Dans Libertatea, Bucarest, no. 12, 20 juin 1938

Lipatti autrement / Le critique musical / Chroniques de Lipatti




Cette semaine j'ai eu l'occasion d'entendre des très beaux concerts. Wanda Landowska est sans doute l'une des plus grandes interprètes de la musique classique. Le premier concert de la série qu'elle donnera cette année dans sa salle privée à Saint Leu-la-Forêt a été dédié à Jean Sébastien Bach : des préludes et des fugues du Clavecin bien tempéré, la Partita en si bémol et la Fantaisie chromatique, tout le programme étant présenté au clavecin.

Le profond respect dû aux grands maîtres n'empêche pas Wanda Landowska d'exprimer d'une manière très personnelle leur musique. Elle a raison dans tout ce qu'elle fait, même quand l'inspiration du moment la pousse à s'éloigner de la partition. En ce qui concerne les ornements et des trilles, si difficiles à réaliser quand il s'agit de classiques, Wanda Landowska est brillante.
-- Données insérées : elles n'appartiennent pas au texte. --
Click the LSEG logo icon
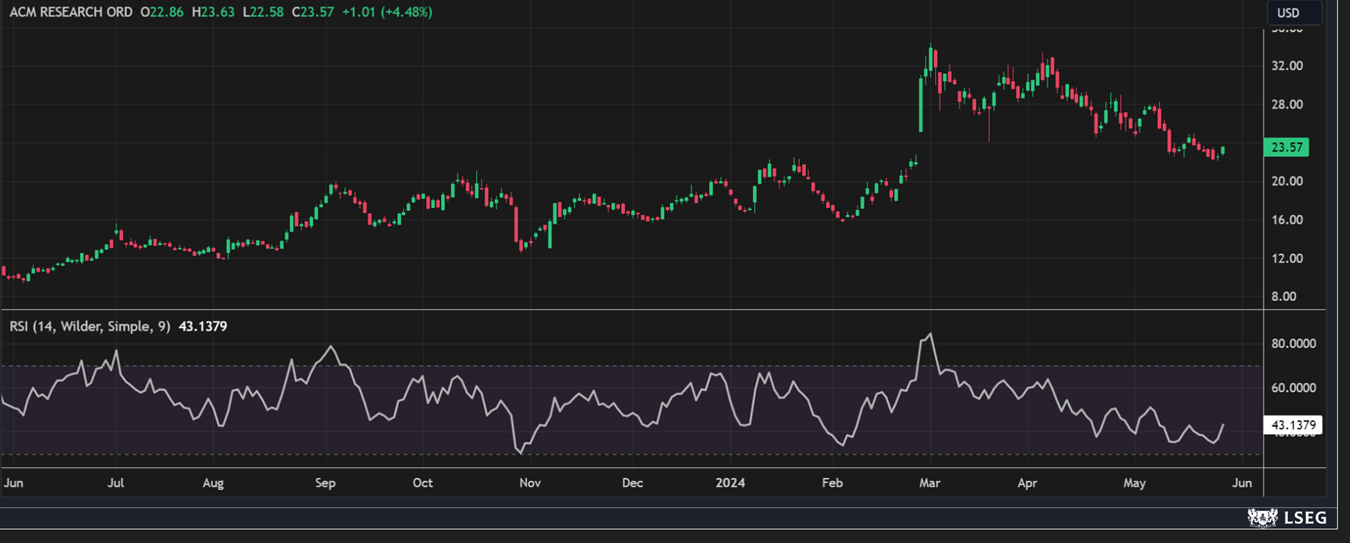This screenshot has width=1350, height=543. pyautogui.click(x=1263, y=517)
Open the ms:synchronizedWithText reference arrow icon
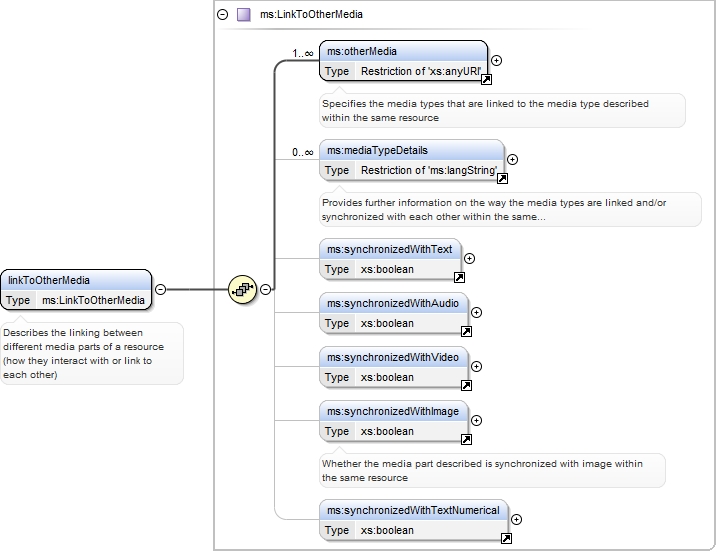 click(459, 277)
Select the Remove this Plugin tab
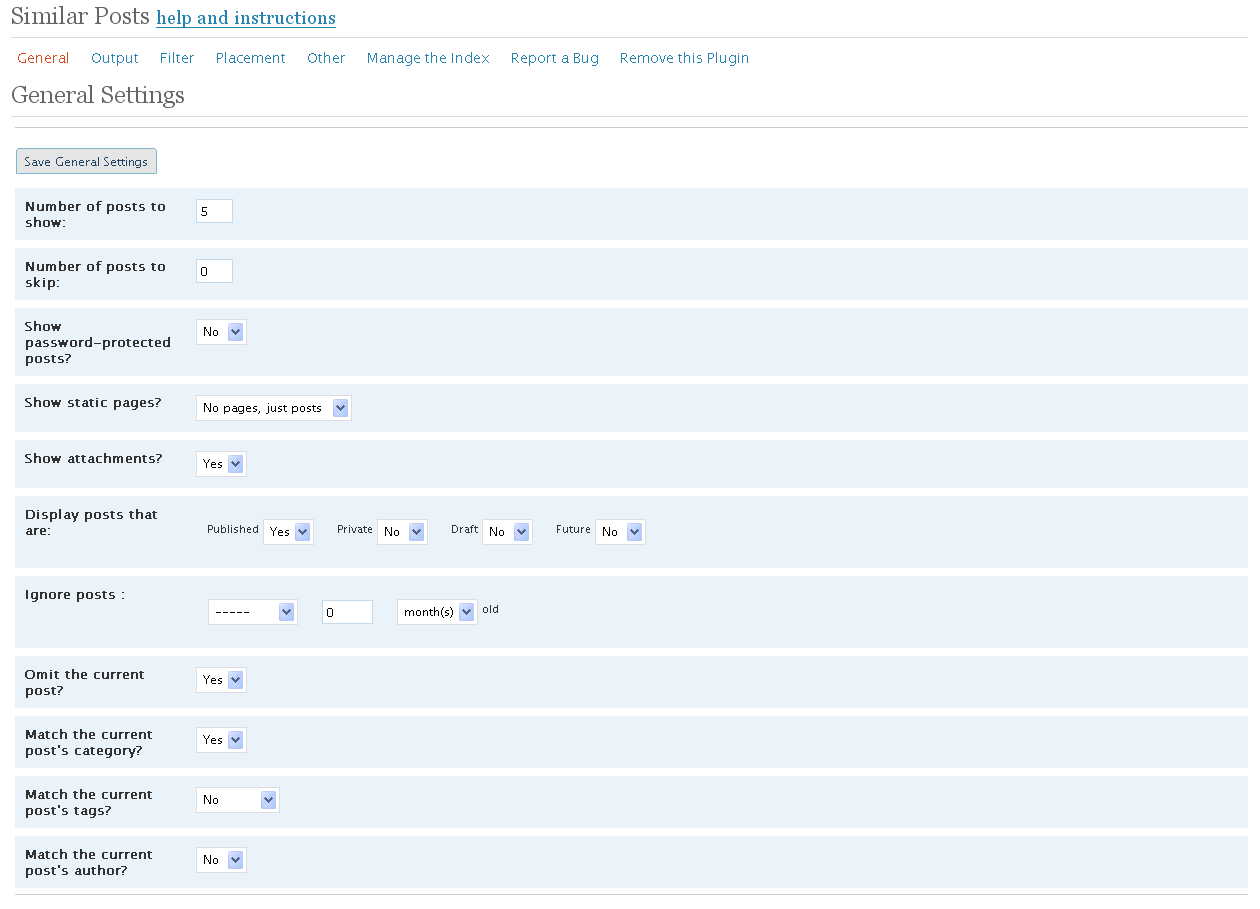 (x=684, y=58)
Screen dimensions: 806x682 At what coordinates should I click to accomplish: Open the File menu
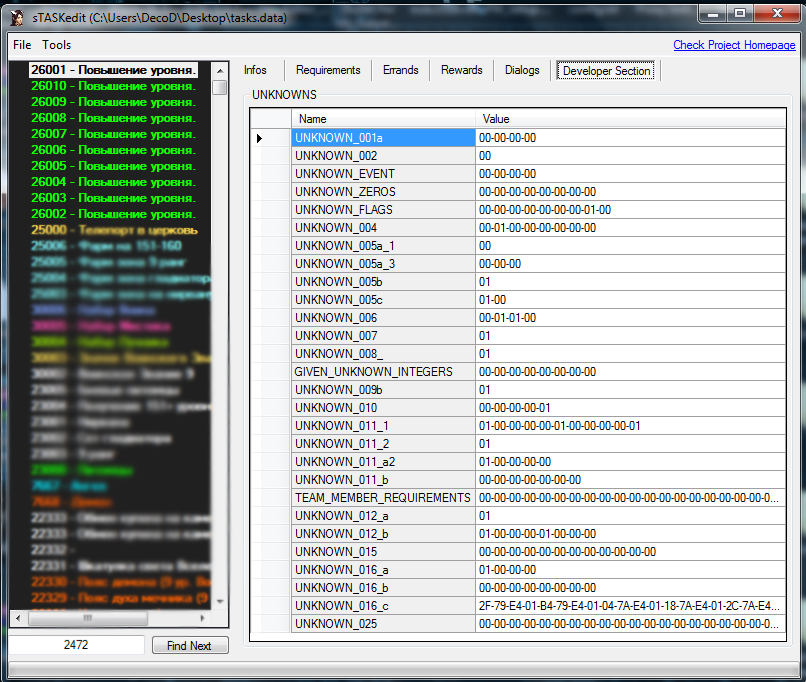click(x=22, y=45)
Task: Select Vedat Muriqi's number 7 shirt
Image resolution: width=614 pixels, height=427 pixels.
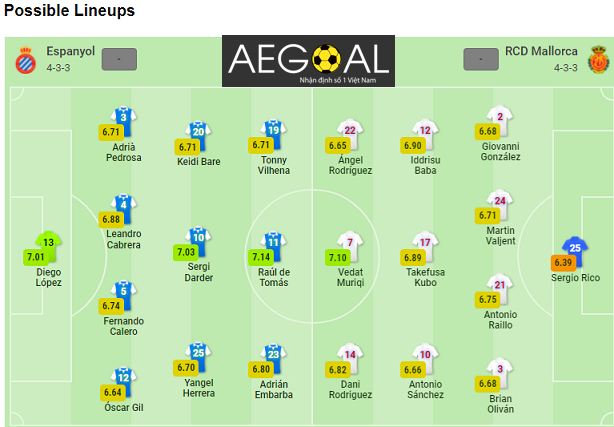Action: [x=350, y=246]
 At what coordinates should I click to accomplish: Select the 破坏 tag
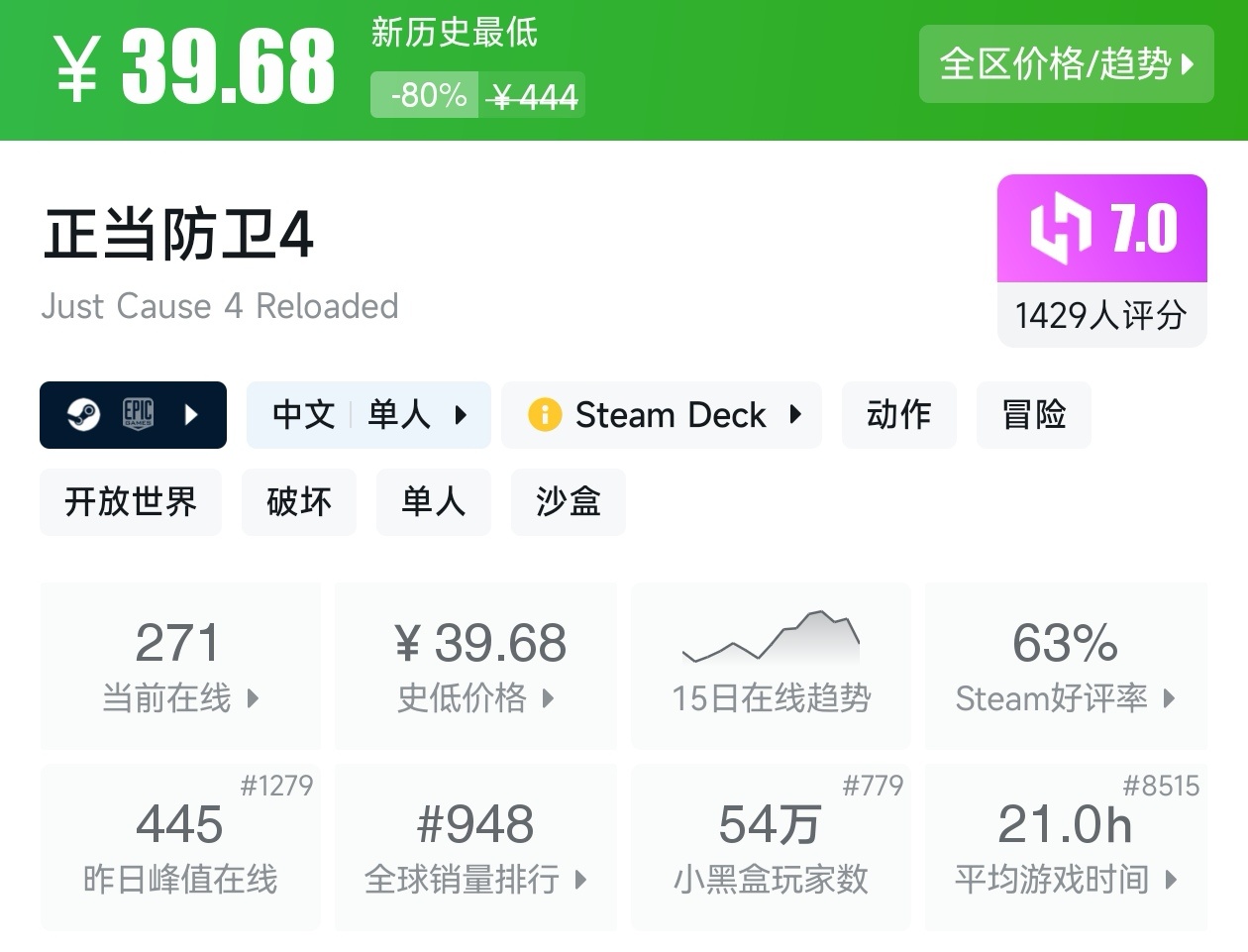298,501
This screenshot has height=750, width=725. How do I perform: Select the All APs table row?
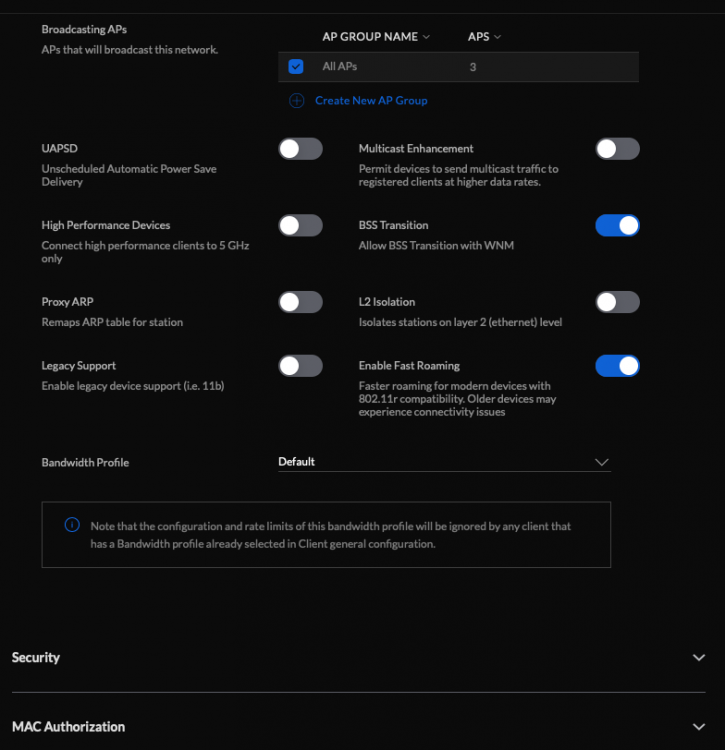456,67
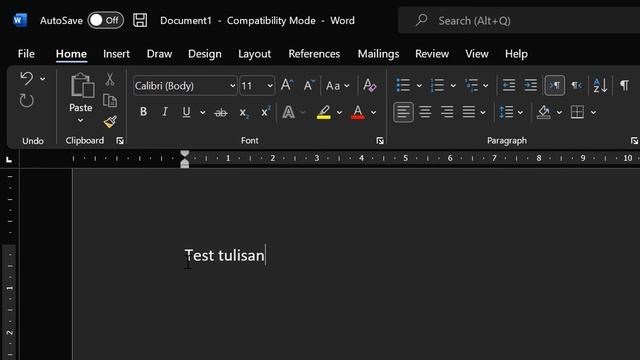Expand the font size 11 dropdown

(x=269, y=86)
À l'un des cours des années précédentes, elle a avoué que, plus elle interprète des œuvres de Bach, plus elle les joue dans un tempo plus lent. Elle a, une fois de plus, raison. « Le clavecin bien tempéré » devient, sous ses doigts plus grandiose et plus expressif que nous ne nous attendons.

Lors du deuxième concert qu'elle a donné, toujours dans la splendide salle de Saint Leu, Wanda Landowska a interprété deux Sonates de Haydn et deux Polonaises inconnues de Friedemann Bach, le plus doué des fils du célèbre Jean Sébastien, surnommé à l'époque « le grand Bach » (bien sûr, que l'ombre de Jean-Sébastien Bach était si grande qu'elle interdisait à ses contemporains tout degré de comparaison). Ensuite nous avons écouté une Sonate en si bémol de Mozart Wanda Landowska est à la fois une remarquable pianiste et une claveciniste raffinée, produisant au piano des effets surprenants, grâce à salongue expérience au clavecin.

Dans une autre salle, non moins belle, à l'Abbaye de Royaumont, où de nombreux chefs-d'orchestre et organistes viennent se produire, j'ai écouté un concert dirigé par Charles Münch, dont le programme proposait uniquement des œuvres classiques. À l'exception du Concerto de Stamitz, un compositeur moins intéressant, tout le reste du programme a été merveilleux : la Symphonie en ré mineur de Friedemann Bach, le Concerto brandenbourgeois en sol (no. 3) de J. S. Bach, une admirable Suite pour orchestre à cordes de Purcell et un concerto pour orgue de Händel.

Quelle musique bénie !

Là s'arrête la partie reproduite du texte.